> **YOUR OBJECTIVE**
The answer must be an exact transcription of all the records below.
-- Opening Marker --
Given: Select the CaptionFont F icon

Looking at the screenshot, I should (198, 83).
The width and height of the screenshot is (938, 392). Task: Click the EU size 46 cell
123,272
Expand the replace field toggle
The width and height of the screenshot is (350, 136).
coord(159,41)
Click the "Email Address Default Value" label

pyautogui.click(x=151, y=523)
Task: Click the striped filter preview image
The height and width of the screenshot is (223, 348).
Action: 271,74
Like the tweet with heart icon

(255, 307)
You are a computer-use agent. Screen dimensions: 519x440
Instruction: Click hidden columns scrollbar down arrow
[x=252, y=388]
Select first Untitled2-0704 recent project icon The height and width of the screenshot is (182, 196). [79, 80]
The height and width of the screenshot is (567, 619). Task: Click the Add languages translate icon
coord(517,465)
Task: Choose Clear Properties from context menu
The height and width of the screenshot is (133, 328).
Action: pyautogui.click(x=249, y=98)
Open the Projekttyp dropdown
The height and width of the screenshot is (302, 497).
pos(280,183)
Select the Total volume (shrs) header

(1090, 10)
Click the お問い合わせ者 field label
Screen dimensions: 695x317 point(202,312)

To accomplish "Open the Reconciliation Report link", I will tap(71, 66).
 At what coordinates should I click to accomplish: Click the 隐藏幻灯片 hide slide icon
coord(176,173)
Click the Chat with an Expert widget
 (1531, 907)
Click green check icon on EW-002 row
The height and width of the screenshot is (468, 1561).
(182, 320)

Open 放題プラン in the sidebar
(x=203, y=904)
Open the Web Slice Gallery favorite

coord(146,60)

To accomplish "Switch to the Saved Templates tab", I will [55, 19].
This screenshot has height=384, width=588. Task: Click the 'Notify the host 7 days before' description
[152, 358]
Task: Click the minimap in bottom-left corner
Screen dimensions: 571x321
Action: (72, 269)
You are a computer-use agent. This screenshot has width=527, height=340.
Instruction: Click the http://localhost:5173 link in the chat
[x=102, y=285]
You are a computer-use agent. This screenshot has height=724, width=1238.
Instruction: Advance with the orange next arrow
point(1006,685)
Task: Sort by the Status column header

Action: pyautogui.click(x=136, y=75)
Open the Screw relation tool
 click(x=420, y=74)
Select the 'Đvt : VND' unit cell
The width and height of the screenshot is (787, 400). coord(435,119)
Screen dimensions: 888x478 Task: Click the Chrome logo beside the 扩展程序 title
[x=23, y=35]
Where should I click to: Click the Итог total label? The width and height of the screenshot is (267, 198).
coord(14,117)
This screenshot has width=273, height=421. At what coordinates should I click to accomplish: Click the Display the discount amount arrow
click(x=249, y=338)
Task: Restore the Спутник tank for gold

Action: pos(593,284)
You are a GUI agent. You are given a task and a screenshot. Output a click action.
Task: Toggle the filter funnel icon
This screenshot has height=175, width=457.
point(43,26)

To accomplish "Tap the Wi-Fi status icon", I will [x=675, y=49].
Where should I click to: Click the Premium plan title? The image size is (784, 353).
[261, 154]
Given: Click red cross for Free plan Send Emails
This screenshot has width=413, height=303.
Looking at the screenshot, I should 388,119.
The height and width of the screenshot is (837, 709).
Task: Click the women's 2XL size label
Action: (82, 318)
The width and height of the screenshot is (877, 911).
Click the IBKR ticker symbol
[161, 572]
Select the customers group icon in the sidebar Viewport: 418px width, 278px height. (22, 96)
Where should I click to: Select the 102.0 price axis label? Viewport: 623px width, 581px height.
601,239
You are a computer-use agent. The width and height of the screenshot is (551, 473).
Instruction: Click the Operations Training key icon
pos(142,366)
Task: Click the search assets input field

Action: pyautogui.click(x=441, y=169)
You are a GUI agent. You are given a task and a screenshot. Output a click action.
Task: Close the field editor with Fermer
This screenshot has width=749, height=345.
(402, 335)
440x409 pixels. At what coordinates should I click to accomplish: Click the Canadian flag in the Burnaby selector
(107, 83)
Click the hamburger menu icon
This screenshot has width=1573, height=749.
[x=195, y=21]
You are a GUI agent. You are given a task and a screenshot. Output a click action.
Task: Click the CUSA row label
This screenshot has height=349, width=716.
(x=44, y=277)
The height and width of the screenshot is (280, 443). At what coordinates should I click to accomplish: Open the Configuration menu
-- Closing Marker --
> **ANSWER TO THIS EXERCISE**
Given: Select the CaptionFont F icon

Looking at the screenshot, I should (198, 83).
The width and height of the screenshot is (938, 392). Task: Click the EU size 46 cell
123,272
Expand the replace field toggle
The width and height of the screenshot is (350, 136).
coord(159,41)
Click the "Email Address Default Value" label

pyautogui.click(x=151, y=523)
Task: Click the striped filter preview image
The height and width of the screenshot is (223, 348).
Action: 271,74
Like the tweet with heart icon

(255, 307)
You are a computer-use agent. Screen dimensions: 519x440
Instruction: Click hidden columns scrollbar down arrow
[x=252, y=388]
Select first Untitled2-0704 recent project icon The height and width of the screenshot is (182, 196). [79, 80]
The height and width of the screenshot is (567, 619). Task: Click the Add languages translate icon
coord(517,465)
Task: Choose Clear Properties from context menu
The height and width of the screenshot is (133, 328).
Action: pyautogui.click(x=249, y=98)
Open the Projekttyp dropdown
The height and width of the screenshot is (302, 497).
pos(280,183)
Select the Total volume (shrs) header

(1090, 10)
Click the お問い合わせ者 field label
Screen dimensions: 695x317 point(202,312)

To accomplish "Open the Reconciliation Report link", I will tap(71, 66).
 At what coordinates should I click to accomplish: Click the 隐藏幻灯片 hide slide icon
coord(176,173)
Click the Chat with an Expert widget
 (1531, 907)
Click green check icon on EW-002 row
The height and width of the screenshot is (468, 1561).
(182, 320)

Open 放題プラン in the sidebar
(x=203, y=904)
Open the Web Slice Gallery favorite

coord(146,60)

To accomplish "Switch to the Saved Templates tab", I will [55, 19].
This screenshot has height=384, width=588. Task: Click the 'Notify the host 7 days before' description
[152, 358]
Task: Click the minimap in bottom-left corner
Screen dimensions: 571x321
Action: (72, 269)
You are a computer-use agent. This screenshot has width=527, height=340.
Instruction: Click the http://localhost:5173 link in the chat
[x=102, y=285]
You are a computer-use agent. This screenshot has height=724, width=1238.
Instruction: Advance with the orange next arrow
point(1006,685)
Task: Sort by the Status column header

Action: pyautogui.click(x=136, y=75)
Open the Screw relation tool
 click(x=420, y=74)
Select the 'Đvt : VND' unit cell
The width and height of the screenshot is (787, 400). coord(435,119)
Screen dimensions: 888x478 Task: Click the Chrome logo beside the 扩展程序 title
[x=23, y=35]
Where should I click to: Click the Итог total label? The width and height of the screenshot is (267, 198).
coord(14,117)
This screenshot has width=273, height=421. At what coordinates should I click to accomplish: Click the Display the discount amount arrow
click(x=249, y=338)
Task: Restore the Спутник tank for gold

Action: pos(593,284)
You are a GUI agent. You are given a task and a screenshot. Output a click action.
Task: Toggle the filter funnel icon
This screenshot has height=175, width=457.
point(43,26)

To accomplish "Tap the Wi-Fi status icon", I will [x=675, y=49].
Where should I click to: Click the Premium plan title? The image size is (784, 353).
[261, 154]
Given: Click red cross for Free plan Send Emails
This screenshot has width=413, height=303.
Looking at the screenshot, I should 388,119.
The height and width of the screenshot is (837, 709).
Task: Click the women's 2XL size label
Action: (82, 318)
The width and height of the screenshot is (877, 911).
Click the IBKR ticker symbol
[161, 572]
Select the customers group icon in the sidebar Viewport: 418px width, 278px height. (22, 96)
Where should I click to: Select the 102.0 price axis label? Viewport: 623px width, 581px height.
601,239
You are a computer-use agent. The width and height of the screenshot is (551, 473).
Instruction: Click the Operations Training key icon
pos(142,366)
Task: Click the search assets input field

Action: pyautogui.click(x=441, y=169)
You are a GUI agent. You are given a task and a screenshot. Output a click action.
Task: Close the field editor with Fermer
This screenshot has width=749, height=345.
(402, 335)
440x409 pixels. At what coordinates should I click to accomplish: Click the Canadian flag in the Burnaby selector
(107, 83)
Click the hamburger menu icon
This screenshot has width=1573, height=749.
[x=195, y=21]
You are a GUI agent. You are given a task and a screenshot. Output a click action.
Task: Click the CUSA row label
This screenshot has height=349, width=716.
(x=44, y=277)
The height and width of the screenshot is (280, 443). At what coordinates should I click to accomplish: Open the Configuration menu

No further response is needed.